◆ Source material
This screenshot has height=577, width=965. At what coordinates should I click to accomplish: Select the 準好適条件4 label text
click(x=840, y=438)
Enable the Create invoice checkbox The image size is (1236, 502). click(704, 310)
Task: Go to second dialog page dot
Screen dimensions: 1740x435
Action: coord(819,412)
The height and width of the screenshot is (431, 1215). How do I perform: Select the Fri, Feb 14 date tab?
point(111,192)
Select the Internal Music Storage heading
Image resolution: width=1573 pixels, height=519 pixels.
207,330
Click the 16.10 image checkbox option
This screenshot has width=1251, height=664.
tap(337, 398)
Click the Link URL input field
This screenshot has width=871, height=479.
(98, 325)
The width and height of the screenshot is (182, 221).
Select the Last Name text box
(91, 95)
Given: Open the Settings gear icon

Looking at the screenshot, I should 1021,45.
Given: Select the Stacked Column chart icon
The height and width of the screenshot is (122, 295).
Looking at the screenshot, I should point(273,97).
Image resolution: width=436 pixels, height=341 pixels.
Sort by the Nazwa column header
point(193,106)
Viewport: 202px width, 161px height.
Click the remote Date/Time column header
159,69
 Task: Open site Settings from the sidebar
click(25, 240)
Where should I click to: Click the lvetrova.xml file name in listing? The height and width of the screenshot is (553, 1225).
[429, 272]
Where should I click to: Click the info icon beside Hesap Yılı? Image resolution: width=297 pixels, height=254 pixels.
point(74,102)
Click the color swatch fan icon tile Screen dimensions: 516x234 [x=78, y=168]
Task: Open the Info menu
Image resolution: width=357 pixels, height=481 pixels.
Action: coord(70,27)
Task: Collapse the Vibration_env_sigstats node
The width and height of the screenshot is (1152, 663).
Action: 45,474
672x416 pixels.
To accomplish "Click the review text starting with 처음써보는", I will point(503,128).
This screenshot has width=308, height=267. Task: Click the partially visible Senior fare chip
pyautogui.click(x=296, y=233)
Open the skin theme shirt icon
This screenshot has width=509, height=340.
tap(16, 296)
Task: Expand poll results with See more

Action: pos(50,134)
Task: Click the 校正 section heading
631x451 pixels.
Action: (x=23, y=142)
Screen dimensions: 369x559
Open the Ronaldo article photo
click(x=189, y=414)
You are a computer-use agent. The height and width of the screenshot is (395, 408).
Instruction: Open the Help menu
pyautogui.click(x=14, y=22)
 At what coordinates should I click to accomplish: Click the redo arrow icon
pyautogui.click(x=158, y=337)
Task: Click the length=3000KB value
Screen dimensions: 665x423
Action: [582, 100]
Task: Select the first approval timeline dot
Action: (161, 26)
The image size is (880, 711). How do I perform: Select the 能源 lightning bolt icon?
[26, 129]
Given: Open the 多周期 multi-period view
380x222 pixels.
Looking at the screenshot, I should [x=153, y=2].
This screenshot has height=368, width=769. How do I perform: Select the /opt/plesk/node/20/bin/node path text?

◆ Your task
What's wanted is a faithful copy of each entry above.

◆ Answer for this exercise
This screenshot has height=577, width=965. At what coordinates should I click to accomplish: Select the 準好適条件4 label text
click(x=840, y=438)
Enable the Create invoice checkbox The image size is (1236, 502). click(704, 310)
Task: Go to second dialog page dot
Screen dimensions: 1740x435
Action: coord(819,412)
The height and width of the screenshot is (431, 1215). How do I perform: Select the Fri, Feb 14 date tab?
point(111,192)
Select the Internal Music Storage heading
Image resolution: width=1573 pixels, height=519 pixels.
207,330
Click the 16.10 image checkbox option
This screenshot has width=1251, height=664.
tap(337, 398)
Click the Link URL input field
This screenshot has width=871, height=479.
(98, 325)
The width and height of the screenshot is (182, 221).
Select the Last Name text box
(91, 95)
Given: Open the Settings gear icon

Looking at the screenshot, I should 1021,45.
Given: Select the Stacked Column chart icon
The height and width of the screenshot is (122, 295).
Looking at the screenshot, I should point(273,97).
Image resolution: width=436 pixels, height=341 pixels.
Sort by the Nazwa column header
point(193,106)
Viewport: 202px width, 161px height.
Click the remote Date/Time column header
159,69
 Task: Open site Settings from the sidebar
click(25, 240)
Where should I click to: Click the lvetrova.xml file name in listing? The height and width of the screenshot is (553, 1225).
[429, 272]
Where should I click to: Click the info icon beside Hesap Yılı? Image resolution: width=297 pixels, height=254 pixels.
point(74,102)
Click the color swatch fan icon tile Screen dimensions: 516x234 [x=78, y=168]
Task: Open the Info menu
Image resolution: width=357 pixels, height=481 pixels.
Action: coord(70,27)
Task: Collapse the Vibration_env_sigstats node
The width and height of the screenshot is (1152, 663).
Action: 45,474
672x416 pixels.
To accomplish "Click the review text starting with 처음써보는", I will point(503,128).
This screenshot has width=308, height=267. Task: Click the partially visible Senior fare chip
pyautogui.click(x=296, y=233)
Open the skin theme shirt icon
This screenshot has width=509, height=340.
tap(16, 296)
Task: Expand poll results with See more

Action: pos(50,134)
Task: Click the 校正 section heading
631x451 pixels.
Action: (x=23, y=142)
Screen dimensions: 369x559
Open the Ronaldo article photo
click(x=189, y=414)
You are a computer-use agent. The height and width of the screenshot is (395, 408).
Instruction: Open the Help menu
pyautogui.click(x=14, y=22)
 At what coordinates should I click to accomplish: Click the redo arrow icon
pyautogui.click(x=158, y=337)
Task: Click the length=3000KB value
Screen dimensions: 665x423
Action: [582, 100]
Task: Select the first approval timeline dot
Action: (161, 26)
The image size is (880, 711). How do I perform: Select the 能源 lightning bolt icon?
[26, 129]
Given: Open the 多周期 multi-period view
380x222 pixels.
Looking at the screenshot, I should [x=153, y=2].
This screenshot has height=368, width=769. How do I perform: Select the /opt/plesk/node/20/bin/node path text?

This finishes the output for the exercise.